Tuesday, January 17, 2012

~ Another Day of Dying ~

What do you do when it's just been a really bad day?

Well, to be honest, complaining about the injustice of life and some big, fat tears have topped the answer to that question for me today. But they haven't helped much.

So then I found I needed to create a different type of question: 
What am I grateful for at this moment in time?
What was good about the day?
Where did I see God in it?


Just a quick reflection on the day, and things feel more peaceful.
More merciful. More God-filled even in the mess.

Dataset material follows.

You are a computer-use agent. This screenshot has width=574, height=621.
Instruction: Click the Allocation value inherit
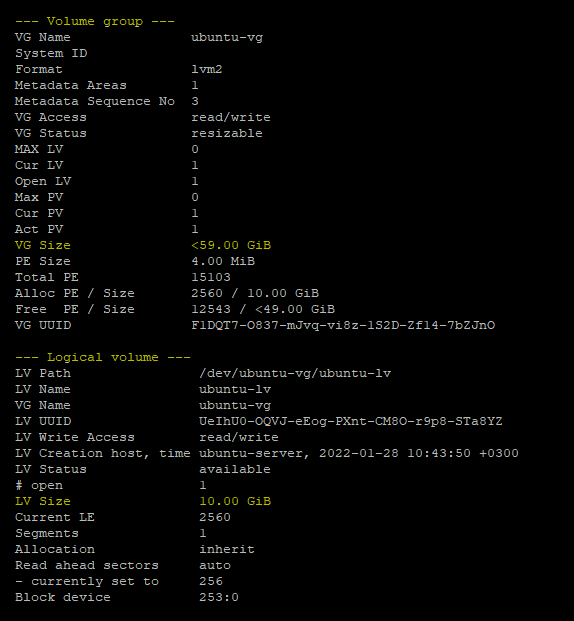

As I was saying 'good night' to the Oldest, I was reminded that we are called upon to live life wherever God has put us. To really LIVE in the mess, the injustice, the fear. And sometimes living means death comes first- letting our old ways and our old lives perish; deliberately letting go and allowing that death to take place. Then the Life can start to grow- and thrive. 
I'm counting on living that life to be worth the price of the dying. And I'm counting on God to help me pass on.

Cheers!





2 comments:

  1. Wishing you a day of joy and for those clouds to lift.

    ReplyDelete
  2. Your words are so true.
    So right.
    Sometimes, I am on my knees,crying out to God, asking Him why He keeps taking me apart bit by bit.
    Why do I look in the mirror and not even know who I am anymore?
    His gentle answer is simply that to make me from a rock into a diamond HE has to apply pressure, and chip of the ugly sinful human-ness, so as to reveal the shiny beautiful person He knows is there....
    You are going to stand so tall and beautiful, Jennifer!